To do:
Quote exactly and only this range of lines in the data below: the line that holds "View map (1221, 1654)" to the line that holds "ROI Calculator (636, 2121)", both included.

Dataset entries:
--- START ---
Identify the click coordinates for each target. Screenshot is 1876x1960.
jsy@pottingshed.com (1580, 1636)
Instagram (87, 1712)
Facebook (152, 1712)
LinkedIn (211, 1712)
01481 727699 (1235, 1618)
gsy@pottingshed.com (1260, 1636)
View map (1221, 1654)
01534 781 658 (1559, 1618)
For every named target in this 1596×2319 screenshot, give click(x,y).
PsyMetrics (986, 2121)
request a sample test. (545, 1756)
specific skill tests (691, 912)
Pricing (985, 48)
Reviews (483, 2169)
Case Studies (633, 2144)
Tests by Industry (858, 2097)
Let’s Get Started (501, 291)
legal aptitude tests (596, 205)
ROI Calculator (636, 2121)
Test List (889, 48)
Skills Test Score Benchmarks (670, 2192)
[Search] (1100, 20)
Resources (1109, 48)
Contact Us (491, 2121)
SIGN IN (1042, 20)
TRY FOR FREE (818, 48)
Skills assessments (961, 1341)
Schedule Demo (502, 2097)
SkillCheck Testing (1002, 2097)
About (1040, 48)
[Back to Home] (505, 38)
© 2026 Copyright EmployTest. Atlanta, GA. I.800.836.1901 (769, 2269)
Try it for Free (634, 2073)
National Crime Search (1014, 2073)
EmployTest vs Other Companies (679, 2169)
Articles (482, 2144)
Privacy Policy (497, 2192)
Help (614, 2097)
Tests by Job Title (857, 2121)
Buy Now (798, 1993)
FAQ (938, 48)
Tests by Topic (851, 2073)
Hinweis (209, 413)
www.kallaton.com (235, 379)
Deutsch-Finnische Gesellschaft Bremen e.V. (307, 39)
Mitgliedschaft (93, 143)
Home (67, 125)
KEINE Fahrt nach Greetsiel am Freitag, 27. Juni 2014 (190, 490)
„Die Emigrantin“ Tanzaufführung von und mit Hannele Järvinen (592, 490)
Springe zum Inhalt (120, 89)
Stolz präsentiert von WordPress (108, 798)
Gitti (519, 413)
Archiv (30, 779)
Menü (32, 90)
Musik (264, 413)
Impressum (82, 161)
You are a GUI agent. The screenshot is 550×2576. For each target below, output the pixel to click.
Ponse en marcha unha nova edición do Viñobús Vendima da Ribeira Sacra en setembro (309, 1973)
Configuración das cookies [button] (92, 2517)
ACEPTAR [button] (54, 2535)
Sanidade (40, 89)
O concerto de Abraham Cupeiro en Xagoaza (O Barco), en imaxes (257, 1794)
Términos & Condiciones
--- END ---
Solution to this exercise:
View map (1221, 1654)
01534 781 658 (1559, 1618)
For every named target in this 1596×2319 screenshot, give click(x,y).
PsyMetrics (986, 2121)
request a sample test. (545, 1756)
specific skill tests (691, 912)
Pricing (985, 48)
Reviews (483, 2169)
Case Studies (633, 2144)
Tests by Industry (858, 2097)
Let’s Get Started (501, 291)
legal aptitude tests (596, 205)
ROI Calculator (636, 2121)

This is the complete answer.